To his surprise, he was invited to participate, and he moved to the Colorado Springs campus to work with Assistant Professor of Computer Science Oluwatosin Oluwadare. He began working 12 hours a day, six days a week, on a problem he had never encountered before: how to make low-resolution “images” of the genome sharper by training the computer model on high-resolution data, essentially teaching it to take bad images and turn them into good ones.

“I had no idea what any of this stuff was at the beginning of the summer,” he says.

He started by studying scientific literature about existing models used to enhance the resolutions, and the biology behind those methods. Then he developed his own model and collected a training data set and a test data set. Most of his time was spent troubleshooting programming issues and fixing errors in the code. Eventually, he had a well-trained model.

Karam explains that Hicks’ model takes in low-resolution “chunks” of data about the genome, analyzes the information, and repeatedly applies a filter to pull out areas of high concentration versus low concentration. The data undergoes a cycle of repeated sharpening, re-adding data, then sharpening again with the goal of making the data as high-resolution and accurate as possible.

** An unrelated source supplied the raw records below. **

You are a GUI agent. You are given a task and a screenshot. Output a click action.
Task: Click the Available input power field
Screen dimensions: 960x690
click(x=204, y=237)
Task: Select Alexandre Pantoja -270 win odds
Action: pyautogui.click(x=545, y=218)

“The biggest challenge in the beginning was coding because I was relatively new, and this is pretty complex stuff,” Hicks says. “It took me the entire three months to become fully proficient in coding these things.”

He and his summer advisor decided to submit the model for publication, another “entirely new and pretty difficult experience,” Hicks says.

It was rejected by a computer science conference, but the Bioinformatics journal sent back a list of comments with an open door to re-submit. Hicks and his advisor performed more testing and gathered and processed new data sets to answer the reviewer’s questions.

“We had to analyze our results four different ways to make sure the model accurately predicts what’s actually going on in the biological system,” Hicks says.

Their research was then accepted and published. That helped him get into his preferred graduate school, he says.

They teach us to think about science and really question why we’re doing what we’re doing, and why any of this matters.

“They knew I had work under review,” he says. “I’m excited to continue to do cool things like learning new methods of doing these things, publishing, and continuing to develop my skills as a scientist.”

Concordia, Hicks says, prepared him well to think in a comprehensive and creative way.

“Our biology department here [at Concordia] is outstanding compared to other institutions I’ve experienced,” he says. “They teach us to think about science and really question why we’re doing what we’re doing, and why any of this matters at all.”

Karam says Hicks has an uncommon ability to see connections between different fields, take an aspect from one arena and apply it in another. “I’ve not seen another student have quite that trajectory of being able to chart a path that wasn’t laid out,” Karam says. “Seeing the connections between computers and biology and saying, ’Ah, there’s something there,’ and making it happen.”

Hicks will attend the PhD program of the University of Colorado Anschutz Medical Campus for Human Medical Genetics and Genomics.